Поклонившись, раб подобрал край туники своего господина и осторожно извлек на теплый весенний воздух предмет его мужского достоинства. Моча плотной струей полилась в воды Тибра. Если не считать Вителлия, вряд ли хоть кто-нибудь обратил внимание на такое поведение.
Сквозь толпу двигались и сопровождаемые рабами колесницы. По большей части колесницы эти были одноосные, и запряжены в них были мулы. Боковые стенки под защищавшими от солнца балдахинами представляли собой раздвижные занавески. Когда занавески раздвигались, можно было быстрым взглядом окинуть обнаженное тело женщины, лениво отмахивавшейся от внимания зевак.
– Это самые дорогие шлюхи Рима, – сказал Цезоний, проследив за полным любопытства взглядом Вителлия. – Каждая из них считает ниже своего достоинства даже ногой ступить на пыльную мостовую Виа Фламиниа. Не встретишь ты их и в дешевых лупанариях по соседству с Большим цирком. Каждой из них принадлежат дома в лучших кварталах города, дома, в которые можно войти с одной улицы, а выйти на другую.

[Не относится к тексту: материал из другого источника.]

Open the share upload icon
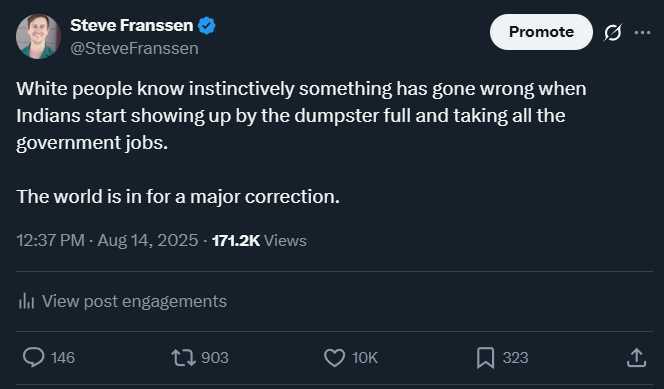Viewport: 664px width, 389px height. (636, 357)
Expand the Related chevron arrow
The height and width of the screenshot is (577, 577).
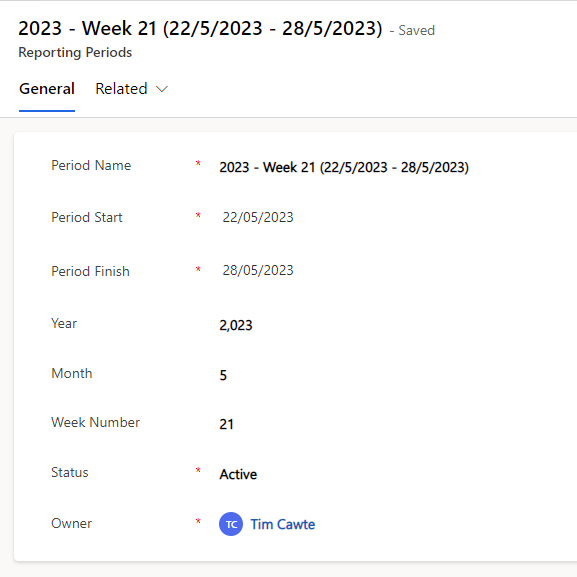(x=162, y=89)
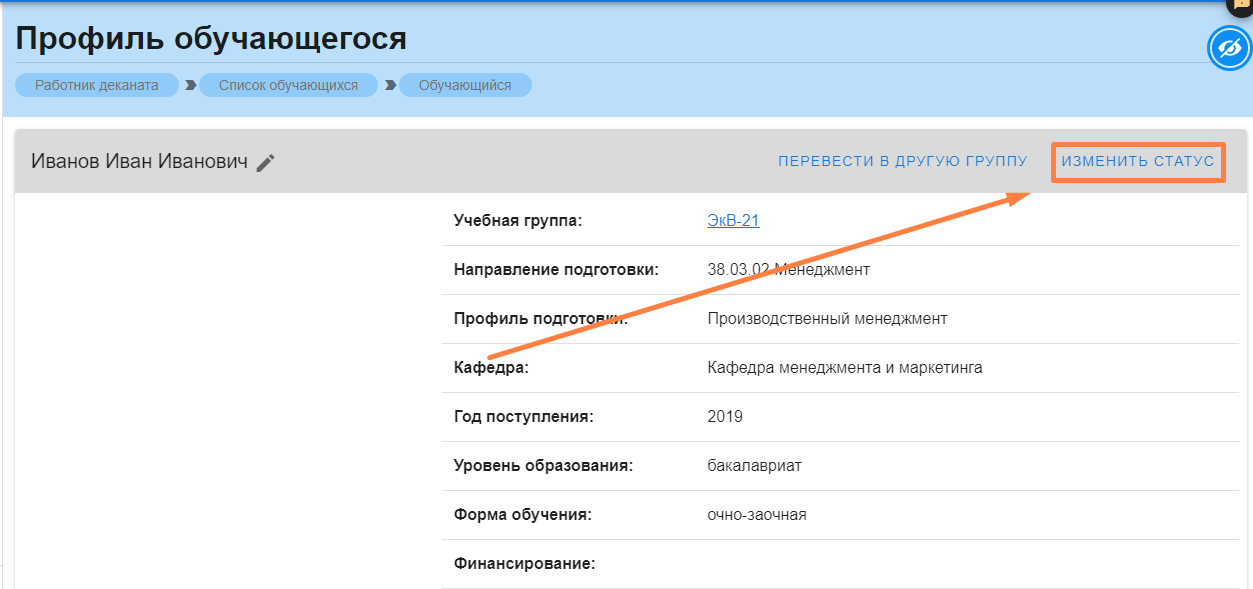Click the admission year 2019
1253x589 pixels.
coord(725,417)
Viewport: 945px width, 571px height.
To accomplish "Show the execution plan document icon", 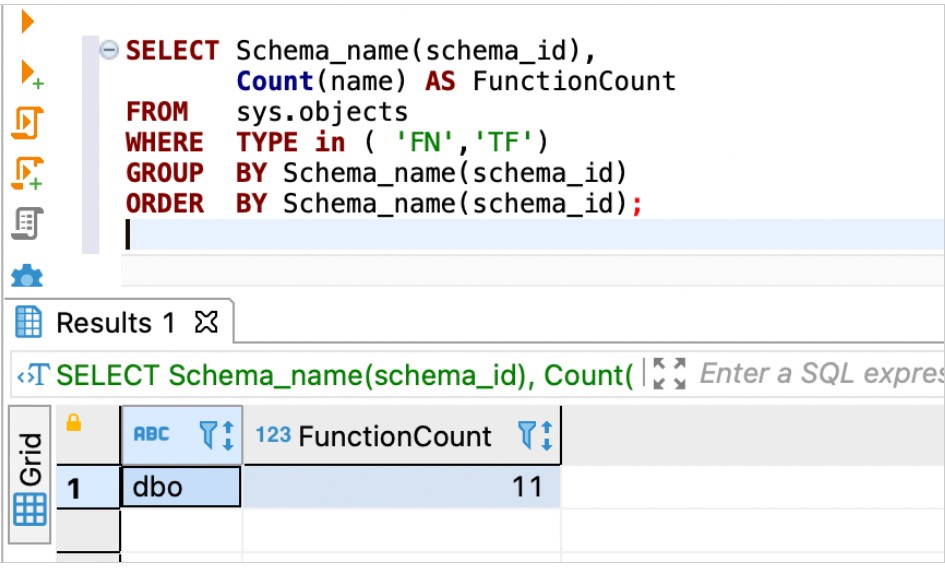I will point(28,223).
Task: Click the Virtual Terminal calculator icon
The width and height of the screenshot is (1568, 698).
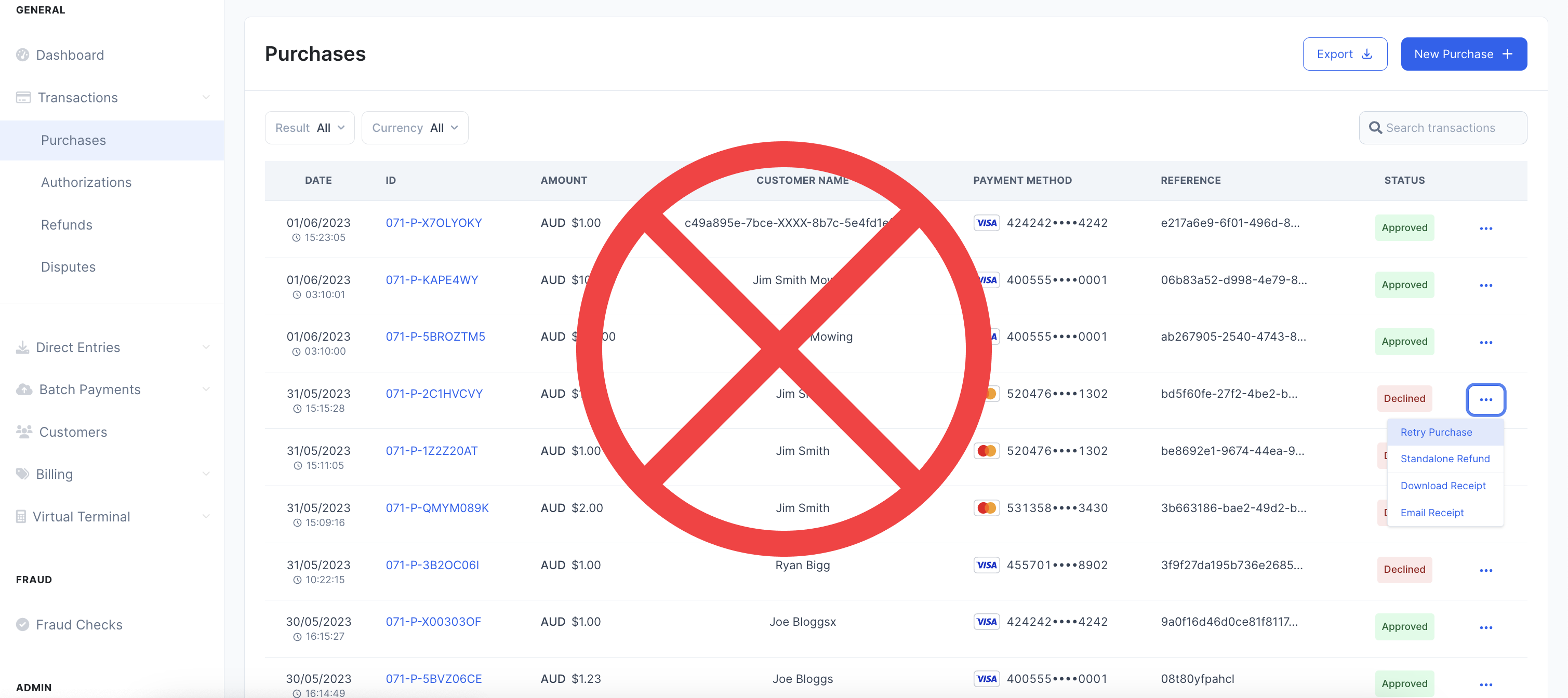Action: click(21, 517)
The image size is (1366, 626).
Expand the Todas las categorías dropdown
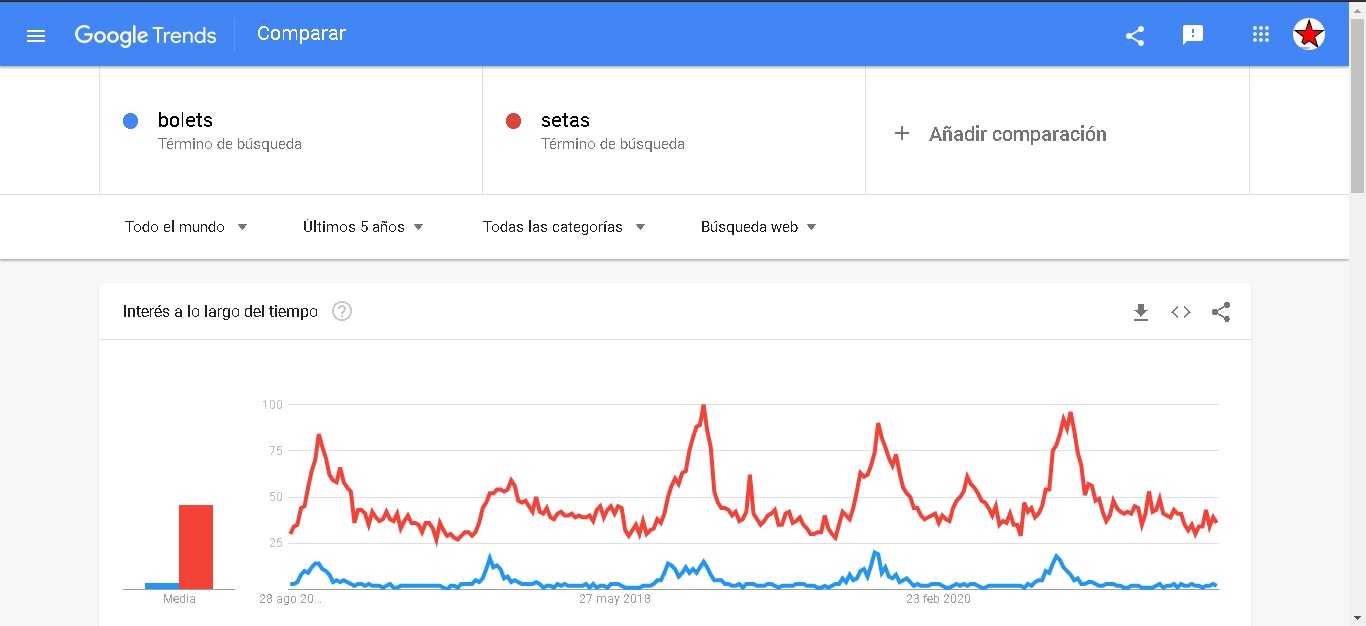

Продолжая говорить, Цезоний не переставал раскланиваться во все стороны, посылать воздушные поцелуи и временами почтительно произносить приветственное «Ave!». Темноволосого юношу, потягивавшего из меха красное фалернское вино, Цезоний поцеловал в щеку. Должно быть, он и впрямь хорошо известен здесь, подумал Вителлий, и в этот момент какая-то тень заслонила его от лучей заходящего солнца. Вителлий поднял глаза.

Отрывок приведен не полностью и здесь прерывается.